=== Dataset content ===
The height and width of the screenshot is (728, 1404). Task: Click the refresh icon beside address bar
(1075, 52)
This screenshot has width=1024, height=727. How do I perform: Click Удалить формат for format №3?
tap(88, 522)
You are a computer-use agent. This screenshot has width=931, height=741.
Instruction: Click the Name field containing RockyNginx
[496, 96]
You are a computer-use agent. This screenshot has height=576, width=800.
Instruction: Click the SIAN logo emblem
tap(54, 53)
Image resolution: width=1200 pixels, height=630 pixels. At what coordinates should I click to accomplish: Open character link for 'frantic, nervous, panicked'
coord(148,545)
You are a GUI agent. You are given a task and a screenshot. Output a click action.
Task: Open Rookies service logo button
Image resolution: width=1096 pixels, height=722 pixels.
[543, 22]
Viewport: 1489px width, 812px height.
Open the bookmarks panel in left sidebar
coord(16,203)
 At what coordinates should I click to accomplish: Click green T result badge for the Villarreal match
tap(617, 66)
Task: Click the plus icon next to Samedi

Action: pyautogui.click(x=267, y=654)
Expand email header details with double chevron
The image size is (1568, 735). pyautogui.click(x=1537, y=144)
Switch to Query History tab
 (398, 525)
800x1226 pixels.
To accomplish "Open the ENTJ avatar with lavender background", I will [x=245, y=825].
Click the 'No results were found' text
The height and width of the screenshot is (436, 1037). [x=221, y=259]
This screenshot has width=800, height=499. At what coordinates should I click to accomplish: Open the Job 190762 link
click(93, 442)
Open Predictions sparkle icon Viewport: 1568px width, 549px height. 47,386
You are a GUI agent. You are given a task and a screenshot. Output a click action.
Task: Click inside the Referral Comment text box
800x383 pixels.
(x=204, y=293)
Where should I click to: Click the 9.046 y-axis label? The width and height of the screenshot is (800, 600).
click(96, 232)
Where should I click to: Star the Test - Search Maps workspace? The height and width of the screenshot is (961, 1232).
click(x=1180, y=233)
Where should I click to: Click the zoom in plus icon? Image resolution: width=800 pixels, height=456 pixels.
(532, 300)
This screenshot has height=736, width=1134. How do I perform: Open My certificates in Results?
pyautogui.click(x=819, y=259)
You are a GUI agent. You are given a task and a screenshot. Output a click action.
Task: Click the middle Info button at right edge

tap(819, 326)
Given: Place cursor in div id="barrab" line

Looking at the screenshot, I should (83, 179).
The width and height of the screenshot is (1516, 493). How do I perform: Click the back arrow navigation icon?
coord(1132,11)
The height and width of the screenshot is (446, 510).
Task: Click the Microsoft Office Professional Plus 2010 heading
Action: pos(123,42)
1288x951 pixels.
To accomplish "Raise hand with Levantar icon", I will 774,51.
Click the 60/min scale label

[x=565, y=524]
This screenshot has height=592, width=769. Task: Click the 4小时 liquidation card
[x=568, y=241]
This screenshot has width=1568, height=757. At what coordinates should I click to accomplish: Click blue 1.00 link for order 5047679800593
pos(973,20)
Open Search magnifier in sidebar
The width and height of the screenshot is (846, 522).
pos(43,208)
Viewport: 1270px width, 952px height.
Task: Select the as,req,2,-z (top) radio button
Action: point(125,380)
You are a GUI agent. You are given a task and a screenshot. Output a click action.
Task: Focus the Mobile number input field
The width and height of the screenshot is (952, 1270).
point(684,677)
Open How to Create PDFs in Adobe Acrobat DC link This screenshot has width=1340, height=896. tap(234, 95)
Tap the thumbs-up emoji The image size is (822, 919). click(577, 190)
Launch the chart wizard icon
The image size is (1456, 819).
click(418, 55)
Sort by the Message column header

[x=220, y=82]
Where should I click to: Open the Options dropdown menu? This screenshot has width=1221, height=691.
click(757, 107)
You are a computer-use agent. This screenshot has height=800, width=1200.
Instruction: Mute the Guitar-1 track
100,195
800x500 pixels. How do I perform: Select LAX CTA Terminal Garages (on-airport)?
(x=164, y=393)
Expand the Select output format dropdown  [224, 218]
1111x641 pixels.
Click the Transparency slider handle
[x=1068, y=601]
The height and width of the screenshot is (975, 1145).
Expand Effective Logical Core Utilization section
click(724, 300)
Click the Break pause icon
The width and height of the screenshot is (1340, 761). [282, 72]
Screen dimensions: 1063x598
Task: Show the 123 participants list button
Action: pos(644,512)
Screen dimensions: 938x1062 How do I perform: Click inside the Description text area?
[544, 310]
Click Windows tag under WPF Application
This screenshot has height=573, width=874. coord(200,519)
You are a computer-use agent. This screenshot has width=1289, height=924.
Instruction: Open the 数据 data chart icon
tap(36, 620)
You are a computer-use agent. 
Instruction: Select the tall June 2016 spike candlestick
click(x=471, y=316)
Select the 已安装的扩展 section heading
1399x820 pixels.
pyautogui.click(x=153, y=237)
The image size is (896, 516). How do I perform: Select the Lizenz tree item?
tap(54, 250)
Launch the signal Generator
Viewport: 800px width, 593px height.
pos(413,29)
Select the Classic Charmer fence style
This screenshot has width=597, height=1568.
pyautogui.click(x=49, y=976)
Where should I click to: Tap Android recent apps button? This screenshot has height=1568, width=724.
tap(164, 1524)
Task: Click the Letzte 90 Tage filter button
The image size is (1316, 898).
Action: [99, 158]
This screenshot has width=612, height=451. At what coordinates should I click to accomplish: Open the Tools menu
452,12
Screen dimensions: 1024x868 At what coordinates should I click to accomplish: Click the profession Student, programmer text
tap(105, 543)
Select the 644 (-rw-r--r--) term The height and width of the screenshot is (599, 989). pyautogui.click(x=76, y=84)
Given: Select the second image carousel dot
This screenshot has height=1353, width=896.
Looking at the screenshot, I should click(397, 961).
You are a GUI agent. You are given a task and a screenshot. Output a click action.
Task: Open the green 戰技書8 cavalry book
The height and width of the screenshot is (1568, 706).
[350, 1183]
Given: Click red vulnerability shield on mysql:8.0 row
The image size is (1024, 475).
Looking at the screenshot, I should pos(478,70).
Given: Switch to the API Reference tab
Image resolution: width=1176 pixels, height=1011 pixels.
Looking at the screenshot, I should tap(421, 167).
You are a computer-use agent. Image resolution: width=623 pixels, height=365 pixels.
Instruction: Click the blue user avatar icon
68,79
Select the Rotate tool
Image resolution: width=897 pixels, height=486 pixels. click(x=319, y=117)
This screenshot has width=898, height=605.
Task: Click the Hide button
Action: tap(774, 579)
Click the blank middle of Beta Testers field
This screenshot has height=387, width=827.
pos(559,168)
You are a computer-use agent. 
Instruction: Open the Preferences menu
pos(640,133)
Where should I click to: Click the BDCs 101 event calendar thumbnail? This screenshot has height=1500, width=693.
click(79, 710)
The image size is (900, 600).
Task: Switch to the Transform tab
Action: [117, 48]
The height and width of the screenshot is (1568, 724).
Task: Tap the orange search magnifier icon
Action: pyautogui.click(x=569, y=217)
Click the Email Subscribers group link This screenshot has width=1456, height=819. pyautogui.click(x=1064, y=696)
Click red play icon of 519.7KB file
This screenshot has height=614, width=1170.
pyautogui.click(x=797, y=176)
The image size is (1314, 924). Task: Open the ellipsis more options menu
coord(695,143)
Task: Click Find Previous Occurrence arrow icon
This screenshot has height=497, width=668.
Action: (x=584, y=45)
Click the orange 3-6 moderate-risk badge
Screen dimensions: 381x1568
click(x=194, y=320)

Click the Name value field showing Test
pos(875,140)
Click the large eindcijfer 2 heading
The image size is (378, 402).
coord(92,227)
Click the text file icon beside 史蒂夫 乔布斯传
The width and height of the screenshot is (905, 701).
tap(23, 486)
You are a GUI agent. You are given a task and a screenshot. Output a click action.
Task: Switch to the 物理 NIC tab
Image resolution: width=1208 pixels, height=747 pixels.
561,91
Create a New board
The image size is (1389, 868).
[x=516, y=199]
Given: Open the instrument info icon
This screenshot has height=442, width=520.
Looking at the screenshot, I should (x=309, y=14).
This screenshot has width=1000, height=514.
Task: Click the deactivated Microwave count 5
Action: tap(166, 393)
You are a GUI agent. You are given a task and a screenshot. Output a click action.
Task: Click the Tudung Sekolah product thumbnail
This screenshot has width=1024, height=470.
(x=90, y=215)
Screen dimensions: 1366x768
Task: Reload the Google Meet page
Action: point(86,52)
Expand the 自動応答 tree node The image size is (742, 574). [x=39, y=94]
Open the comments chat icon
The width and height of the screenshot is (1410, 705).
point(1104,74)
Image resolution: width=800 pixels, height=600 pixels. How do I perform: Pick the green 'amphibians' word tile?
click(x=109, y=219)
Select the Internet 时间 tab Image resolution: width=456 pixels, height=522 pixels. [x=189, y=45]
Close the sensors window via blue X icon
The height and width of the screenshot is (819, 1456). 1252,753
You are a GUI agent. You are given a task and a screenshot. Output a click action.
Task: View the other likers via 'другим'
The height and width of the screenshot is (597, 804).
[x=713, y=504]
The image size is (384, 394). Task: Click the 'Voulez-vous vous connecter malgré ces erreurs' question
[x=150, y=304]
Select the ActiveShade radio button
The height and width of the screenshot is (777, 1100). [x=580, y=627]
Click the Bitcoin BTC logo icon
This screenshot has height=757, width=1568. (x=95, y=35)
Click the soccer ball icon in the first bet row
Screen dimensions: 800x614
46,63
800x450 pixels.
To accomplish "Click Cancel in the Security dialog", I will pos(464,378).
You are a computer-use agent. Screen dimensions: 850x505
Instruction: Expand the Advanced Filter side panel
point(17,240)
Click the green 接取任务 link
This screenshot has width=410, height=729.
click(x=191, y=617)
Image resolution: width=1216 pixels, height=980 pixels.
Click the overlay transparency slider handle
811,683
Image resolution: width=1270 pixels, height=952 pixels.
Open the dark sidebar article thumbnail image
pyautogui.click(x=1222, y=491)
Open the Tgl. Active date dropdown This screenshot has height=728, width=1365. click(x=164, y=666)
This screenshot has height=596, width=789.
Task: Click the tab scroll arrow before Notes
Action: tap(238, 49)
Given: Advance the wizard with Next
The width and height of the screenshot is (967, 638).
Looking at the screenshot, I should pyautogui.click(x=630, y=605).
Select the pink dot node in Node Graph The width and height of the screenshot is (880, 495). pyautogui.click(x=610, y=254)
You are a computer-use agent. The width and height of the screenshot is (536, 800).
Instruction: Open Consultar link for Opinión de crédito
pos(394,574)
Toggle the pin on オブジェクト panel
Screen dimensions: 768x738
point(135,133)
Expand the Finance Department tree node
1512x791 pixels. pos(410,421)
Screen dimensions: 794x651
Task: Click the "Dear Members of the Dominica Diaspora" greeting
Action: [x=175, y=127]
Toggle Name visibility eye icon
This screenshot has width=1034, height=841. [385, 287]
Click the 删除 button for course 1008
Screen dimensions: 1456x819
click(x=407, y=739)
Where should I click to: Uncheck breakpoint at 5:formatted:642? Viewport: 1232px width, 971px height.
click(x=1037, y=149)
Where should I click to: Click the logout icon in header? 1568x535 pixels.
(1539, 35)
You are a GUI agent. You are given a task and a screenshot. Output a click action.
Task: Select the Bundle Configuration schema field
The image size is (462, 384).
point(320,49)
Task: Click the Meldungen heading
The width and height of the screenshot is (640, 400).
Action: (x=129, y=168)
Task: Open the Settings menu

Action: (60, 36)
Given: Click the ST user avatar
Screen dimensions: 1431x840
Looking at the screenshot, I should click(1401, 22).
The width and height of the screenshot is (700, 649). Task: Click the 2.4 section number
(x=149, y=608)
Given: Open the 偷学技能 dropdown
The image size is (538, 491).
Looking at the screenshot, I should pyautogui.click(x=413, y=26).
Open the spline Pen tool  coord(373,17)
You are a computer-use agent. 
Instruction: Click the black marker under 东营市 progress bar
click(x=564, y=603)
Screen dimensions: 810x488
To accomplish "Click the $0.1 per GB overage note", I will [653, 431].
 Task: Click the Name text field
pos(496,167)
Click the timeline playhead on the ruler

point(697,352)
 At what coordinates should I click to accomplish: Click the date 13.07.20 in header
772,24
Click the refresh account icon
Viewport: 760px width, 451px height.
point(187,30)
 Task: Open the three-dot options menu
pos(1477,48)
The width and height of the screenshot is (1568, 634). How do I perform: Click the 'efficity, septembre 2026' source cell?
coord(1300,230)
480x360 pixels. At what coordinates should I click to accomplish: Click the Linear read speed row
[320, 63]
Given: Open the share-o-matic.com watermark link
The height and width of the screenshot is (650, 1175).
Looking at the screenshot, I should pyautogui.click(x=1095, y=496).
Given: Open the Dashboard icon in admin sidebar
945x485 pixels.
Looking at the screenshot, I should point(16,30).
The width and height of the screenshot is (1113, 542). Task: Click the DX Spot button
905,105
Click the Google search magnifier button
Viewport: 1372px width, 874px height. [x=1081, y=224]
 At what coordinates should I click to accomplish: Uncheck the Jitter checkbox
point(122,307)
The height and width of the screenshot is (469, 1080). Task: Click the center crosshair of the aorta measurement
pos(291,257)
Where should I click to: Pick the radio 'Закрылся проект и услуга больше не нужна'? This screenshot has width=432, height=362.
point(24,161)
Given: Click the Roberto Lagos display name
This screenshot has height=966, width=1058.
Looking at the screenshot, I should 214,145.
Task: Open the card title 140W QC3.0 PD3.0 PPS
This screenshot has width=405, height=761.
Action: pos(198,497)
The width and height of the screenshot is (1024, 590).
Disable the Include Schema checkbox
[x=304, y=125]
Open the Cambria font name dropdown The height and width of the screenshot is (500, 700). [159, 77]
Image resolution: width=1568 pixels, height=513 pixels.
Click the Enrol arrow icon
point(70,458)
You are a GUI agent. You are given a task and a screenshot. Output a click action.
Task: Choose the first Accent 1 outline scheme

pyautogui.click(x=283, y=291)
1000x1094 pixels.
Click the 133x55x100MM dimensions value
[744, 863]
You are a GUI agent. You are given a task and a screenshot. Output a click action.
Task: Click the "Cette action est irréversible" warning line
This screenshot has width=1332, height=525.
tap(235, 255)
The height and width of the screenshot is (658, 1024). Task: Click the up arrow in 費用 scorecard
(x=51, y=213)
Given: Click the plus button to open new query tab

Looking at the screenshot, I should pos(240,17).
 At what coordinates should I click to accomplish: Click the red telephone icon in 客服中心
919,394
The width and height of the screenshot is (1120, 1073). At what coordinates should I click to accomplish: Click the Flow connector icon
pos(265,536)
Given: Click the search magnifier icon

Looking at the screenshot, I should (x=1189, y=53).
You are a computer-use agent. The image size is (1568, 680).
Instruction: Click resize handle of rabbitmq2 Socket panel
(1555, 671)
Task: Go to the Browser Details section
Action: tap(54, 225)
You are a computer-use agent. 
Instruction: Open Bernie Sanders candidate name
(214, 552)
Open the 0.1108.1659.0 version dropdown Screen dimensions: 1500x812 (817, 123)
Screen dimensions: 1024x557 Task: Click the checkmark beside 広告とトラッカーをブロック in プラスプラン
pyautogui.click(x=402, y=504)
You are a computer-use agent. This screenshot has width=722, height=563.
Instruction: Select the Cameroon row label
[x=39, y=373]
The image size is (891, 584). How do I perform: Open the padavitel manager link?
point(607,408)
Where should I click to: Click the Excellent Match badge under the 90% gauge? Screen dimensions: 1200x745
===
• Exercise brief: Pick every line from the listing holding the string "will", and copy it.

• Response below:
To accomplish "Open the ENTJ avatar with lavender background", I will [x=245, y=825].
To accomplish "Raise hand with Levantar icon", I will 774,51.
To accomplish "Click Cancel in the Security dialog", I will pos(464,378).
To accomplish "Click the $0.1 per GB overage note", I will [653, 431].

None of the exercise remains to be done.